My Frog was many wonderful things, but he was also many less-than wonderful things, some of which might have been deal-breakers if they'd been all I saw when I looked at him--but what I saw was the man who picked me out of the crowd at a bowling alley one night, and kept looking, and decided that who I was was the person he wanted around him for a long, long time, who wanted me as I am (and I'm damned hard to take at times, and I know it)--and I chose to love him every time I looked at him. It got to be automatic to come back to that same place, a habit I never wanted to break, but it was a choice, a decision.

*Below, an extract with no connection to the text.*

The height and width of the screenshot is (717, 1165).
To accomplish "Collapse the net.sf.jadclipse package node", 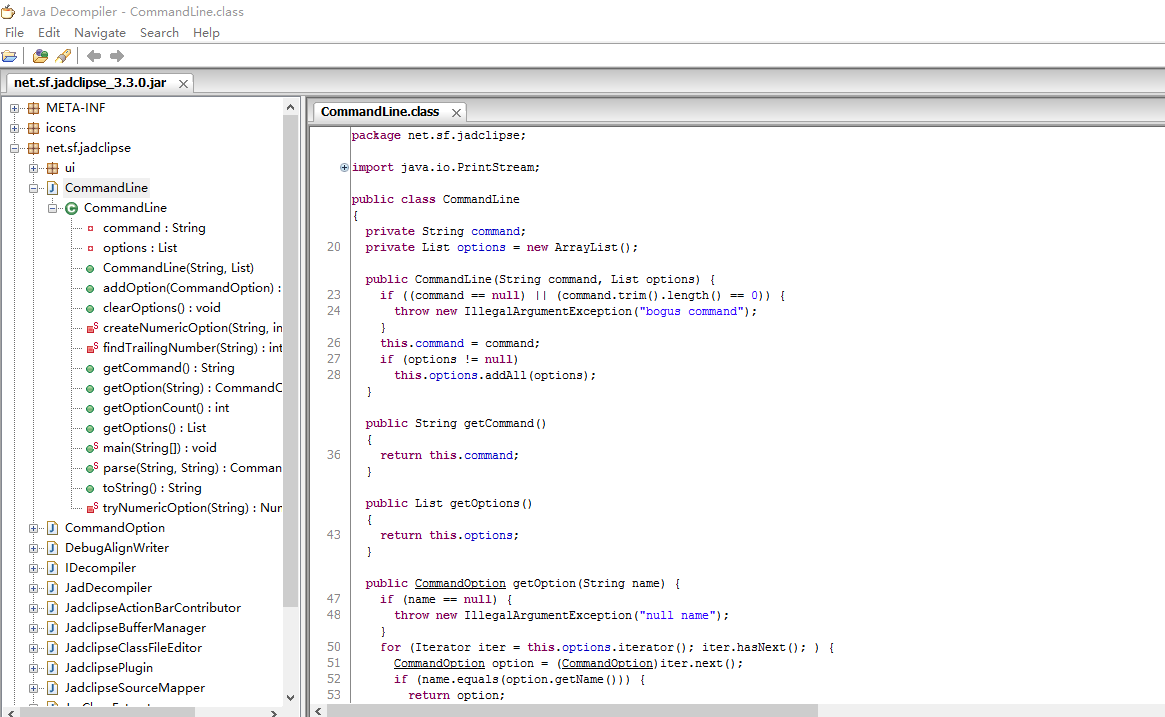I will click(14, 149).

It's the one I think folks forget, sometimes, when things are tough. They think, perhaps, that love means never questioning whether you do love that guy (generically speaking) sleeping next to you; 'tain't true, dat. You probably will wonder at times. If you're lucky, you'll realize that the question isn't a death knell. You'll realize that Life Happens, and sometimes it's not as easy as others to like your significant(s), and you'll work at finding a way to reconnect to the parts you like--the person you loved yesterday is still there (usually), and you don't have to turn your back because this morning sucks.
I suspect that if you're willing to keep finding reasons to love that guy, that guy will be willing to find ways to stay lovable--and of course, more willing to return the favor when you're the one being troublesome. Surely you aren't the only perfect person in the world (besides my mother-in-law , that is. *laugh* That's what she always claimed whenever someone said "nobody's perfect" around her.).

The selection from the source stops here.